President Joe Biden said Monday that even if there's a "rapprochement" between Russia and Ukraine, the international sanctions imposed on Russia should not be lifted quickly.
Biden, speaking at a joint news conference with Japanese Prime Minister Fumio Kishida Monday in Tokyo, asked rhetorically that if sanctions are lifted, "then what signal does that send to China about the cost of attempting, attempting to take Taiwan by force?"
Most of the headlines out of the U.S.-Japan press conference focused on Biden's responding "yes" when asked about whether he would be willing to respond militarily in defense of Taiwan.
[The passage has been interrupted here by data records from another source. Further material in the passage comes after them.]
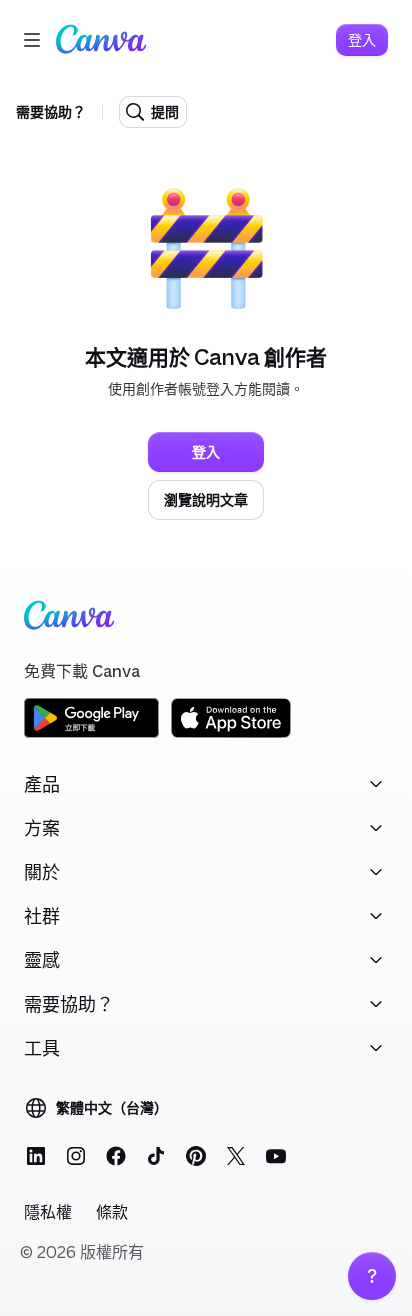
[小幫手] (372, 1276)
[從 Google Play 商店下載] (91, 734)
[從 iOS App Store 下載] (231, 734)
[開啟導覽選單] (32, 40)
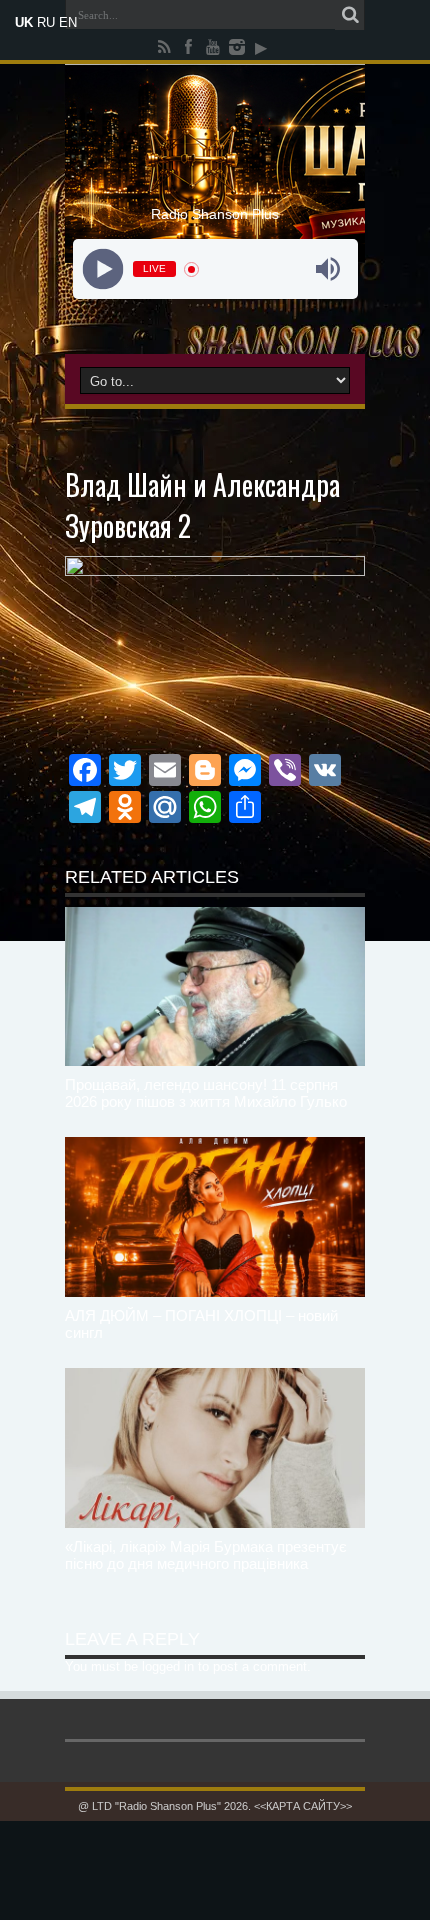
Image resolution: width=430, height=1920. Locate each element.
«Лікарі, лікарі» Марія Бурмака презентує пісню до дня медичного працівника (206, 1555)
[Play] (102, 269)
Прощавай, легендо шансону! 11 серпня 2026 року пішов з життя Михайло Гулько (206, 1093)
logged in (168, 1666)
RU (46, 22)
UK (24, 22)
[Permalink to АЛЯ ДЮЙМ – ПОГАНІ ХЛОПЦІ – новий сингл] (215, 1217)
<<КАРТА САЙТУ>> (303, 1806)
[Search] (350, 15)
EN (68, 22)
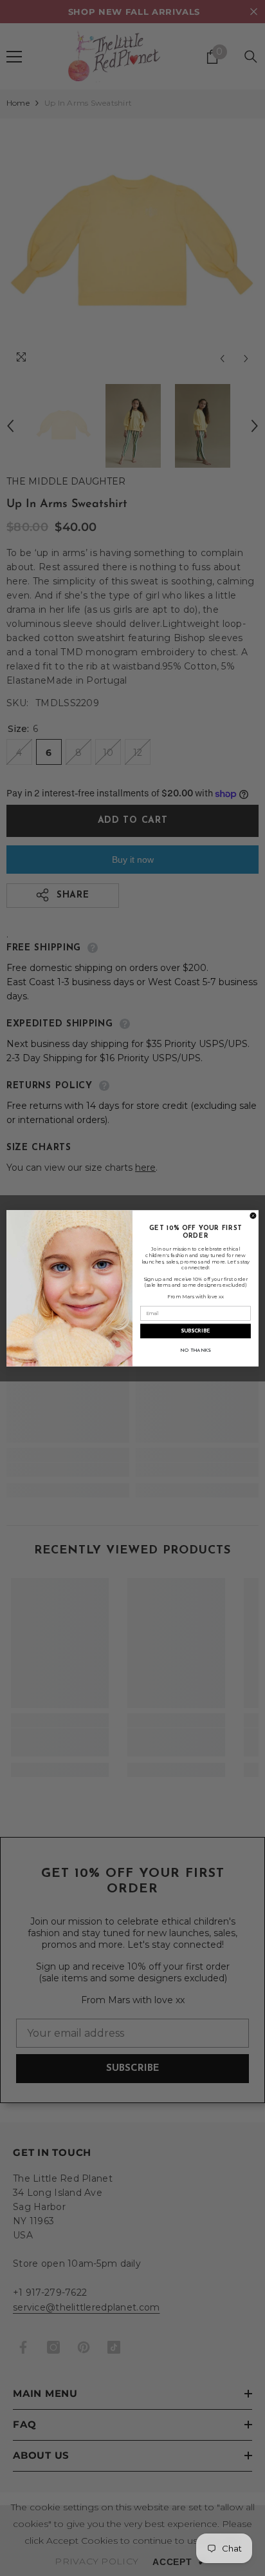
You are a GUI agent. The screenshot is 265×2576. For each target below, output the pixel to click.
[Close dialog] (253, 1215)
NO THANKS (195, 1350)
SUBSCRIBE (195, 1330)
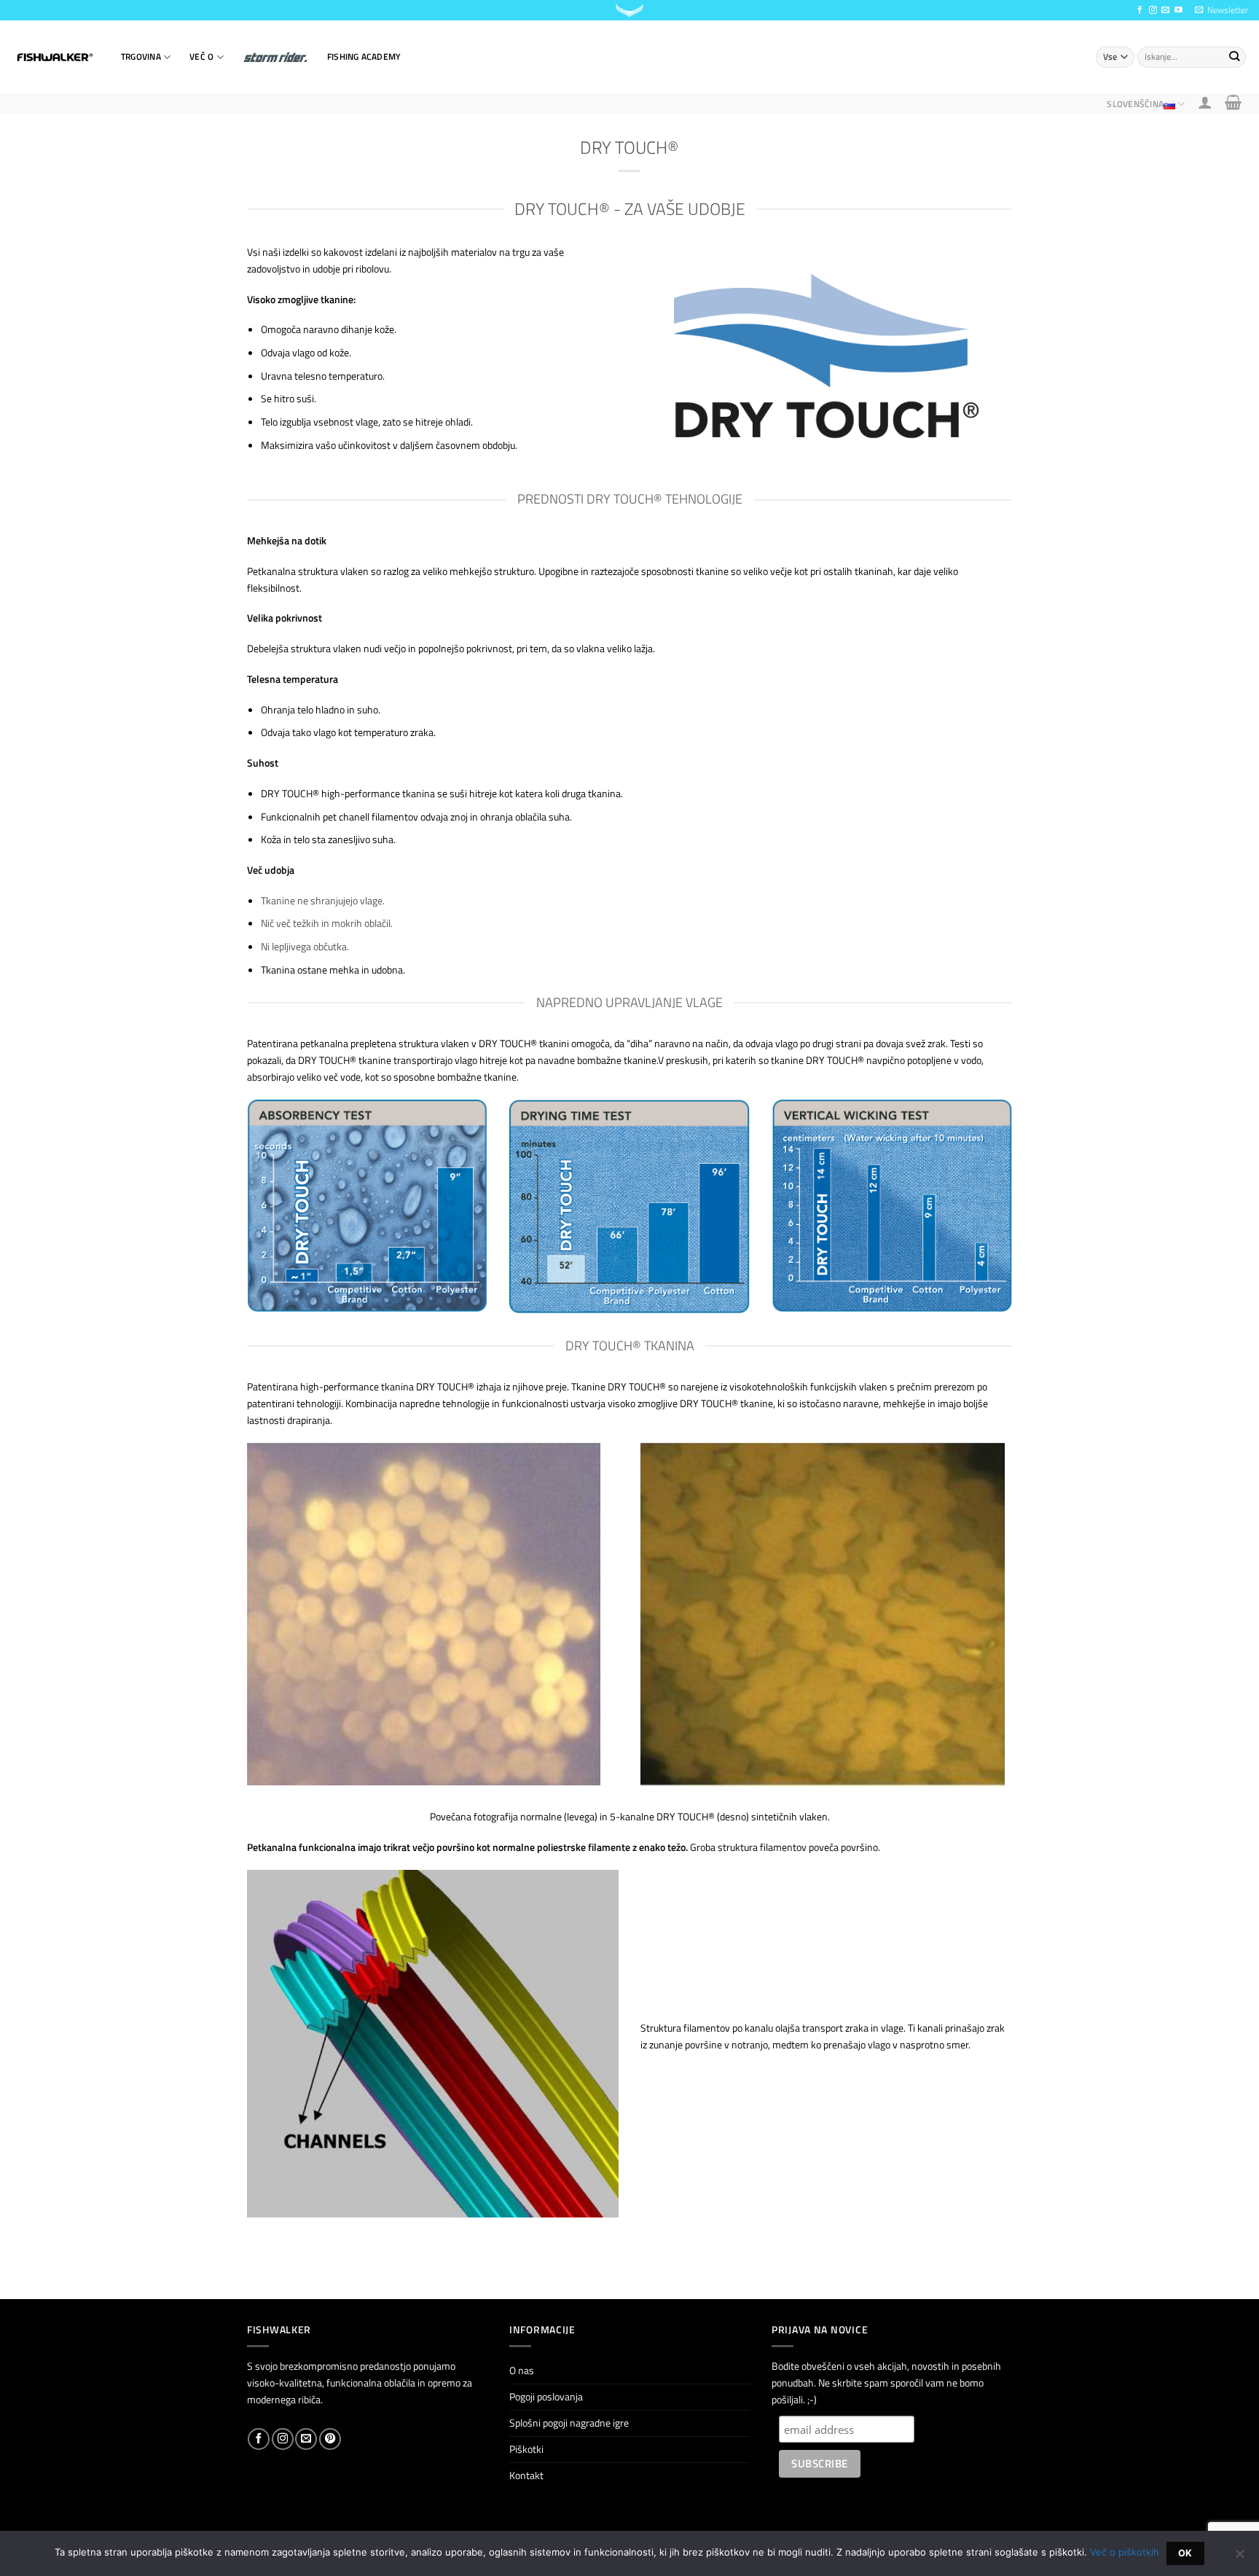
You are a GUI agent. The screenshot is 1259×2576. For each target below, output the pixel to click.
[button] (1221, 10)
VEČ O (201, 56)
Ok (1185, 2553)
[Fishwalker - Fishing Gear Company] (55, 57)
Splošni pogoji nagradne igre (569, 2423)
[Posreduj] (1234, 57)
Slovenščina (1135, 104)
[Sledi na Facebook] (1140, 10)
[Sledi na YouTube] (1178, 10)
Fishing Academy (364, 56)
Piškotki (526, 2449)
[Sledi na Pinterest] (330, 2439)
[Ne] (1239, 2557)
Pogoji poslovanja (546, 2397)
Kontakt (526, 2475)
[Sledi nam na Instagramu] (1153, 10)
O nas (521, 2370)
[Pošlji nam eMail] (1165, 10)
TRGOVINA (141, 56)
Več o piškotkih (1124, 2552)
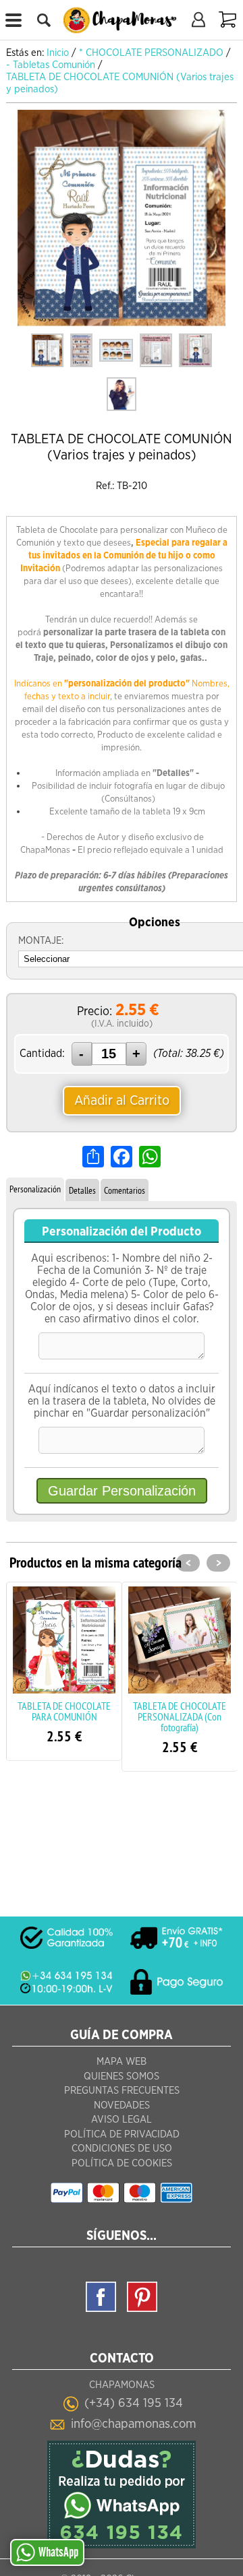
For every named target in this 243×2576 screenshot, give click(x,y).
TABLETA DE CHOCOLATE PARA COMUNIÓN (64, 1711)
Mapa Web (121, 2062)
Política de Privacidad (122, 2134)
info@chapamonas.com (133, 2424)
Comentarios (124, 1190)
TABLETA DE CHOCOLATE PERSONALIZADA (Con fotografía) (179, 1716)
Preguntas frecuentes (122, 2091)
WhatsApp (58, 2552)
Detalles (82, 1190)
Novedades (122, 2105)
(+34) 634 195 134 (133, 2403)
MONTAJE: (40, 941)
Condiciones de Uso (122, 2149)
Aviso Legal (121, 2120)
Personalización (35, 1189)
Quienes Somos (121, 2076)
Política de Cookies (122, 2163)
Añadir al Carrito (121, 1100)
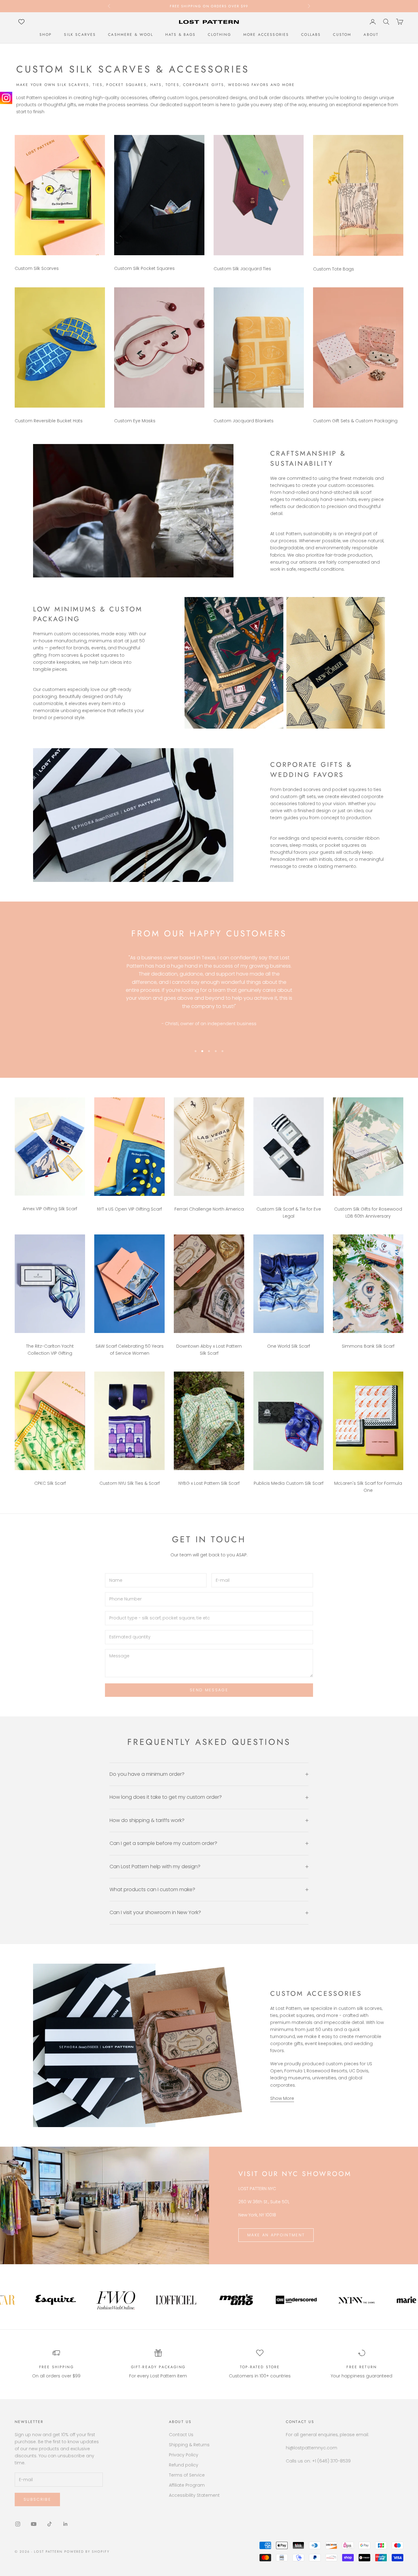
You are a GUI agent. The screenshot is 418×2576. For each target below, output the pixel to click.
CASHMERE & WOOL (130, 34)
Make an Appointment (276, 2235)
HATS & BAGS (180, 34)
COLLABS (311, 34)
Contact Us (181, 2435)
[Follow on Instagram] (18, 2524)
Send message (209, 1690)
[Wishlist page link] (21, 22)
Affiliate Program (187, 2485)
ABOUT (371, 34)
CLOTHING (219, 34)
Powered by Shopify (87, 2551)
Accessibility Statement (194, 2495)
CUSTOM (342, 34)
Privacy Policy (183, 2455)
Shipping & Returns (189, 2445)
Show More (282, 2098)
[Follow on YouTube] (34, 2524)
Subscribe (37, 2499)
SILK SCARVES (80, 34)
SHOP (45, 34)
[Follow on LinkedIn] (65, 2524)
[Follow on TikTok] (50, 2524)
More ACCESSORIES (266, 34)
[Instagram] (6, 98)
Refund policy (183, 2465)
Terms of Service (187, 2475)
"That's the commitment we made," Biden said, but he added that any attempt by the government on the mainland to use force to take control of Taiwan would be "just not appropriate."
After the president's remarks, a White House official made clear there was no change in U.S. policy being announced.
"As the President said, our policy has not changed. He reiterated our One China Policy and our commitment to peace and stability across the Taiwan Strait," the official said. "He also reiterated our commitment under the Taiwan Relations Act to provide Taiwan with the military means to defend itself."
In focusing some of his remarks Monday on Russian President Vladimir Putin, Biden was emphasizing how the durability of the world's response to Russia's invasion of Ukraine has more even more sweeping implications beyond Europe.
"I believe what Putin is attempting to do is eliminate the identity of Ukraine — the identity. He can't occupy it, but he can try to destroy its identity," Biden said. "He has to pay, and Russia has to pay a long-term price for that in terms of the sanctions that have been imposed."
The president has been spending several days traveling in Asia, starting with a series of meetings and events in South Korea before traveling onward to Japan. His trip concludes Tuesday with the second in-person Quad Leaders’ Summit with leaders from Japan, Australia and India, which is being hosted in Tokyo.